Net pioneers tell FCC: ‘You don’t understand how the internet works’
An open letter by key inventors of the internet asks the federal agency to delay its vote on Thursday on whether to remove net neutrality.
If there were a Mount Rushmore of internet pioneers, it would certainly contain the likenesses of such tech leaders as co-creator of TCP/IP Vint Cerf, inventor of the World Wide Web Tim Berners-Lee, DNS co-creator Paul Vixie and public-key cryptography pioneer Whitfield Diffie.
On Monday, those legendary tech figures were joined by over a dozen more to sound the alarm about the Federal Communications Commission’s (FCC) vote this Thursday to eliminate net neutrality.
In an open letter to four members of Congress on key committees overseeing communications, the group didn’t pull any punches.
“You don’t understand how the internet works,” the letter says in its title.
It urges the FCC to cancel the December 14 vote that would allow internet service providers (ISPs) to block content, sites or apps if they disagreed with them or if they posed a competitive threat, and to establish different classes and prices of service for different types of content.
Many observers have commented on the impacts those kinds of restraints would have on the free flow of commerce and information. But these Net pioneers emphasize that the proposal from FCC Chairman Ajit Pai “is based on a flawed and factually inaccurate understanding of internet technology.”
It points to a July letter from nearly 200 internet engineers that described how the Chairman’s proposal fundamentally misunderstands how the internet works technically.
A key point, the letter notes, is that ISPs do not offer an “information service,” the classification that the FCC would need to invoke in order to allow differential treatments of traffic.
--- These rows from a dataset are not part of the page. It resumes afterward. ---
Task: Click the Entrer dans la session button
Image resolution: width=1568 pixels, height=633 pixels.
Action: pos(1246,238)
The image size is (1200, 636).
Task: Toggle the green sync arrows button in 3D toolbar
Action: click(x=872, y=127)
Instead, the engineers point out, ISPs provide “common carrier” service, like phone companies.
ISPs may have offered differentiating information services when they first launched, the pioneers’ letter says, but nowadays those services are almost entirely provided by third parties:
Customers subscribe to an ISP’s service not for information services the ISP might provide, but because the subscription enables customers to transmit and receive data to and from the wider Internet. […] Saying that ISPs provide an information service to their customers because they offer caching and webmail in addition to Internet connectivity is like saying that airlines are in the business of providing an entertainment service because they offer in-flight movies in addition to transportation.
[…] If the same flawed logic were applied to the telephone network, one would conclude that because Verizon’s customers can use their phones to order a pizza, it is Verizon (instead of the local pizza parlor) that is offering the capability for having pizza delivered.
The pioneers’ letter also notes that the federal agency has not held a single open public hearing to assess public comments, and it could not possibly have digested the 23 million comments recently left on the FCC’s website.
Other signatories on the pioneers’ letter include Apple co-founder Steve Wozniak, former FTC Chief Technologist Steven M. Bellovin, Betaworks CEO John Borthwick, net pioneer Stephen D. Crocker, former FCC Chief Technologist David J. Farber, Internet Archive founder Brewster Kahle, hypertext pioneer Theodor Holm Nelson, chair of the Princeton Computer Science department Jennifer Rexford and the co-inventor of the RSA encryption algorithm, Ronald L. Rivest.